__EXERCISE BRIEF__
Copy out every one of the entries below line for line, with no changes.
-------- TASK DATA
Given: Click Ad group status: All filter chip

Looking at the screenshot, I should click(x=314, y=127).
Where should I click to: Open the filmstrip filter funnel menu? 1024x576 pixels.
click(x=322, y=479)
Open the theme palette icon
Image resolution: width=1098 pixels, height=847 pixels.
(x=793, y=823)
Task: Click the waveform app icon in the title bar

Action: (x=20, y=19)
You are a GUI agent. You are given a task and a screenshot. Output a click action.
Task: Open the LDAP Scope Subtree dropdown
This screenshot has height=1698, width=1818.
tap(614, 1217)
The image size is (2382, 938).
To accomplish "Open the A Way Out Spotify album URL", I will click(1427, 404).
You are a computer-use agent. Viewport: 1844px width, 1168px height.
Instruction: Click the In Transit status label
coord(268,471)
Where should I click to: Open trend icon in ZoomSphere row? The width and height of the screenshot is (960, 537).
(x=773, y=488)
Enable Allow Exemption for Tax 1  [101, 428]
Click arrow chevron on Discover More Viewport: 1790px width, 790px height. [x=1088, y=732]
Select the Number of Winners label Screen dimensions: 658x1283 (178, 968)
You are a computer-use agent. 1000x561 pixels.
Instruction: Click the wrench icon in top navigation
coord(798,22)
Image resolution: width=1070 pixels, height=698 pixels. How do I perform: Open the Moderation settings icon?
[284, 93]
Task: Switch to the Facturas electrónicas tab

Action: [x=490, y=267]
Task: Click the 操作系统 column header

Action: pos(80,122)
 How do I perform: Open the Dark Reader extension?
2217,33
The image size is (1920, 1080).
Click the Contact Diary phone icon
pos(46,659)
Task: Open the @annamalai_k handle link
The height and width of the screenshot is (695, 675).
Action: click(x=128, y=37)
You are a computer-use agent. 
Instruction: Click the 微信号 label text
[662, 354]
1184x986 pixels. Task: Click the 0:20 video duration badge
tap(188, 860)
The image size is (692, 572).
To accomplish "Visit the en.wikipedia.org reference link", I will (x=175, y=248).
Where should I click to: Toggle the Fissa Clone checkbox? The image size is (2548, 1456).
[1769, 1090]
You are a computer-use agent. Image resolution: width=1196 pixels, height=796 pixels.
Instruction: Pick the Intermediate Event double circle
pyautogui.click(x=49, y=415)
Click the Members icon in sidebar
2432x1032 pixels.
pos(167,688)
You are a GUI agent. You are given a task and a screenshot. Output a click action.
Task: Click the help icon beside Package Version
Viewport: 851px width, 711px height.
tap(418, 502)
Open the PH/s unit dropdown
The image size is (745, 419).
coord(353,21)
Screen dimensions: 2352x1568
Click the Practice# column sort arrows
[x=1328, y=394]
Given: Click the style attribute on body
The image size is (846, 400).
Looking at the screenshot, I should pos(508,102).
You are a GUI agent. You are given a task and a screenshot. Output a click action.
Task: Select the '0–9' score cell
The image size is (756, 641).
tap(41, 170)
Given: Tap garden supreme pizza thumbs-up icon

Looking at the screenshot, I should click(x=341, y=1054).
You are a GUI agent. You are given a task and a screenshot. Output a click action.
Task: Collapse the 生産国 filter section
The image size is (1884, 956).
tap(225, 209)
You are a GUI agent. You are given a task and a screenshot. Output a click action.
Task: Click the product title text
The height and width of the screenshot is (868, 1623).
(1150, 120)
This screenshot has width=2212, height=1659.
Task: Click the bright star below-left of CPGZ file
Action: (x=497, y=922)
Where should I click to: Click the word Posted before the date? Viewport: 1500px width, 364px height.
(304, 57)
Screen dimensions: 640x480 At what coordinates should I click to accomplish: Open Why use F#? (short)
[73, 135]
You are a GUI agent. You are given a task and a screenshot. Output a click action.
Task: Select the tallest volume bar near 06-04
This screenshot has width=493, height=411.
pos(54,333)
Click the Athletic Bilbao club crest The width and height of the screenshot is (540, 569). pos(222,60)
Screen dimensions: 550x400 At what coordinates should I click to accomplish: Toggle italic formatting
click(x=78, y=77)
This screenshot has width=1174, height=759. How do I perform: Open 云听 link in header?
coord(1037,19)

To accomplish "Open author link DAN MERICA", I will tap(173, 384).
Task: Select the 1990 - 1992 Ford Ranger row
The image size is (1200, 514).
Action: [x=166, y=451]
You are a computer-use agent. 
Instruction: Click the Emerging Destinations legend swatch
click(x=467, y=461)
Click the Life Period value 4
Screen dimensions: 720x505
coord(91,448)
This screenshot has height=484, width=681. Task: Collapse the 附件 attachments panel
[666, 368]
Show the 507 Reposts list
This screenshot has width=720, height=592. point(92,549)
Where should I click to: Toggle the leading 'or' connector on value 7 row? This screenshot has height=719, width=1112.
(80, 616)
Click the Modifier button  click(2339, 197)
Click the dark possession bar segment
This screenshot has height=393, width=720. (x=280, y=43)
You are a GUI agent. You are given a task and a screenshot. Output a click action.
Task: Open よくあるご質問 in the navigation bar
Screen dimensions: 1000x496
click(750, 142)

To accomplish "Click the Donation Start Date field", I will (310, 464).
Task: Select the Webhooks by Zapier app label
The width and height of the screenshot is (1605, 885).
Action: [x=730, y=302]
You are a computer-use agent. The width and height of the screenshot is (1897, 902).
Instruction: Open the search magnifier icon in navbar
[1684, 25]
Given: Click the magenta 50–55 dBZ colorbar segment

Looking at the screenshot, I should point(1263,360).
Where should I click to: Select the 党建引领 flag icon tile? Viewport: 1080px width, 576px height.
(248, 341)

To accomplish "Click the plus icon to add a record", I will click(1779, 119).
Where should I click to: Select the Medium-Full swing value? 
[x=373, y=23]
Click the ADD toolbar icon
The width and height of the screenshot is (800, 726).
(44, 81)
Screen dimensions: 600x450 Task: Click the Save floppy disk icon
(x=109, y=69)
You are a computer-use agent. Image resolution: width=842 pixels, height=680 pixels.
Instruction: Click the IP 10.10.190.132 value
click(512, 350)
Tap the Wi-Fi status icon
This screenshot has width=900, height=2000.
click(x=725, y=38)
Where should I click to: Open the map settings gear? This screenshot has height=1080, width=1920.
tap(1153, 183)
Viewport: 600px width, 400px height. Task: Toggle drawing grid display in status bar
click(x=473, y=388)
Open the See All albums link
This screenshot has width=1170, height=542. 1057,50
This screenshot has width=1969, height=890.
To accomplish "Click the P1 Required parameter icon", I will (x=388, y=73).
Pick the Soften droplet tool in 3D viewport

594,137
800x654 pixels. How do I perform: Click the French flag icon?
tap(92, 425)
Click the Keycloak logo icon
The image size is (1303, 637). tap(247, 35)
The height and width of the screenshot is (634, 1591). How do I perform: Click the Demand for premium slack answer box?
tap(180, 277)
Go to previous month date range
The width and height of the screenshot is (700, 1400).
----------------
__EXERCISE ANSWER__
Given: Click Ad group status: All filter chip

Looking at the screenshot, I should click(x=314, y=127).
Where should I click to: Open the filmstrip filter funnel menu? 1024x576 pixels.
click(x=322, y=479)
Open the theme palette icon
Image resolution: width=1098 pixels, height=847 pixels.
(x=793, y=823)
Task: Click the waveform app icon in the title bar

Action: (x=20, y=19)
You are a GUI agent. You are given a task and a screenshot. Output a click action.
Task: Open the LDAP Scope Subtree dropdown
This screenshot has height=1698, width=1818.
tap(614, 1217)
The image size is (2382, 938).
To accomplish "Open the A Way Out Spotify album URL", I will click(1427, 404).
You are a computer-use agent. Viewport: 1844px width, 1168px height.
Instruction: Click the In Transit status label
coord(268,471)
Where should I click to: Open trend icon in ZoomSphere row? The width and height of the screenshot is (960, 537).
(x=773, y=488)
Enable Allow Exemption for Tax 1  [101, 428]
Click arrow chevron on Discover More Viewport: 1790px width, 790px height. [x=1088, y=732]
Select the Number of Winners label Screen dimensions: 658x1283 (178, 968)
You are a computer-use agent. 1000x561 pixels.
Instruction: Click the wrench icon in top navigation
coord(798,22)
Image resolution: width=1070 pixels, height=698 pixels. How do I perform: Open the Moderation settings icon?
[284, 93]
Task: Switch to the Facturas electrónicas tab

Action: [x=490, y=267]
Task: Click the 操作系统 column header

Action: pos(80,122)
 How do I perform: Open the Dark Reader extension?
2217,33
The image size is (1920, 1080).
Click the Contact Diary phone icon
pos(46,659)
Task: Open the @annamalai_k handle link
The height and width of the screenshot is (695, 675).
Action: click(x=128, y=37)
You are a computer-use agent. 
Instruction: Click the 微信号 label text
[662, 354]
1184x986 pixels. Task: Click the 0:20 video duration badge
tap(188, 860)
The image size is (692, 572).
To accomplish "Visit the en.wikipedia.org reference link", I will (x=175, y=248).
Where should I click to: Toggle the Fissa Clone checkbox? The image size is (2548, 1456).
[1769, 1090]
You are a computer-use agent. Image resolution: width=1196 pixels, height=796 pixels.
Instruction: Pick the Intermediate Event double circle
pyautogui.click(x=49, y=415)
Click the Members icon in sidebar
2432x1032 pixels.
pos(167,688)
You are a GUI agent. You are given a task and a screenshot. Output a click action.
Task: Click the help icon beside Package Version
Viewport: 851px width, 711px height.
tap(418, 502)
Open the PH/s unit dropdown
The image size is (745, 419).
coord(353,21)
Screen dimensions: 2352x1568
Click the Practice# column sort arrows
[x=1328, y=394]
Given: Click the style attribute on body
The image size is (846, 400).
Looking at the screenshot, I should pos(508,102).
You are a GUI agent. You are given a task and a screenshot. Output a click action.
Task: Select the '0–9' score cell
The image size is (756, 641).
tap(41, 170)
Given: Tap garden supreme pizza thumbs-up icon

Looking at the screenshot, I should click(x=341, y=1054).
You are a GUI agent. You are given a task and a screenshot. Output a click action.
Task: Collapse the 生産国 filter section
The image size is (1884, 956).
tap(225, 209)
You are a GUI agent. You are given a task and a screenshot. Output a click action.
Task: Click the product title text
The height and width of the screenshot is (868, 1623).
(1150, 120)
This screenshot has width=2212, height=1659.
Task: Click the bright star below-left of CPGZ file
Action: (x=497, y=922)
Where should I click to: Click the word Posted before the date? Viewport: 1500px width, 364px height.
(304, 57)
Screen dimensions: 640x480 At what coordinates should I click to accomplish: Open Why use F#? (short)
[73, 135]
You are a GUI agent. You are given a task and a screenshot. Output a click action.
Task: Select the tallest volume bar near 06-04
This screenshot has width=493, height=411.
pos(54,333)
Click the Athletic Bilbao club crest The width and height of the screenshot is (540, 569). pos(222,60)
Screen dimensions: 550x400 At what coordinates should I click to accomplish: Toggle italic formatting
click(x=78, y=77)
This screenshot has width=1174, height=759. How do I perform: Open 云听 link in header?
coord(1037,19)

To accomplish "Open author link DAN MERICA", I will tap(173, 384).
Task: Select the 1990 - 1992 Ford Ranger row
The image size is (1200, 514).
Action: [x=166, y=451]
You are a computer-use agent. 
Instruction: Click the Emerging Destinations legend swatch
click(x=467, y=461)
Click the Life Period value 4
Screen dimensions: 720x505
coord(91,448)
This screenshot has height=484, width=681. Task: Collapse the 附件 attachments panel
[666, 368]
Show the 507 Reposts list
This screenshot has width=720, height=592. point(92,549)
Where should I click to: Toggle the leading 'or' connector on value 7 row? This screenshot has height=719, width=1112.
(80, 616)
Click the Modifier button  click(2339, 197)
Click the dark possession bar segment
This screenshot has height=393, width=720. (x=280, y=43)
You are a GUI agent. You are given a task and a screenshot. Output a click action.
Task: Open よくあるご質問 in the navigation bar
Screen dimensions: 1000x496
click(750, 142)

To accomplish "Click the Donation Start Date field", I will (310, 464).
Task: Select the Webhooks by Zapier app label
The width and height of the screenshot is (1605, 885).
Action: [x=730, y=302]
You are a computer-use agent. The width and height of the screenshot is (1897, 902).
Instruction: Open the search magnifier icon in navbar
[1684, 25]
Given: Click the magenta 50–55 dBZ colorbar segment

Looking at the screenshot, I should point(1263,360).
Where should I click to: Select the 党建引领 flag icon tile? Viewport: 1080px width, 576px height.
(248, 341)

To accomplish "Click the plus icon to add a record", I will click(1779, 119).
Where should I click to: Select the Medium-Full swing value? 
[x=373, y=23]
Click the ADD toolbar icon
The width and height of the screenshot is (800, 726).
(44, 81)
Screen dimensions: 600x450 Task: Click the Save floppy disk icon
(x=109, y=69)
You are a computer-use agent. Image resolution: width=842 pixels, height=680 pixels.
Instruction: Click the IP 10.10.190.132 value
click(512, 350)
Tap the Wi-Fi status icon
This screenshot has width=900, height=2000.
click(x=725, y=38)
Where should I click to: Open the map settings gear? This screenshot has height=1080, width=1920.
tap(1153, 183)
Viewport: 600px width, 400px height. Task: Toggle drawing grid display in status bar
click(x=473, y=388)
Open the See All albums link
This screenshot has width=1170, height=542. 1057,50
This screenshot has width=1969, height=890.
To accomplish "Click the P1 Required parameter icon", I will (x=388, y=73).
Pick the Soften droplet tool in 3D viewport

594,137
800x654 pixels. How do I perform: Click the French flag icon?
tap(92, 425)
Click the Keycloak logo icon
The image size is (1303, 637). tap(247, 35)
The height and width of the screenshot is (634, 1591). How do I perform: Click the Demand for premium slack answer box?
tap(180, 277)
Go to previous month date range
The width and height of the screenshot is (700, 1400).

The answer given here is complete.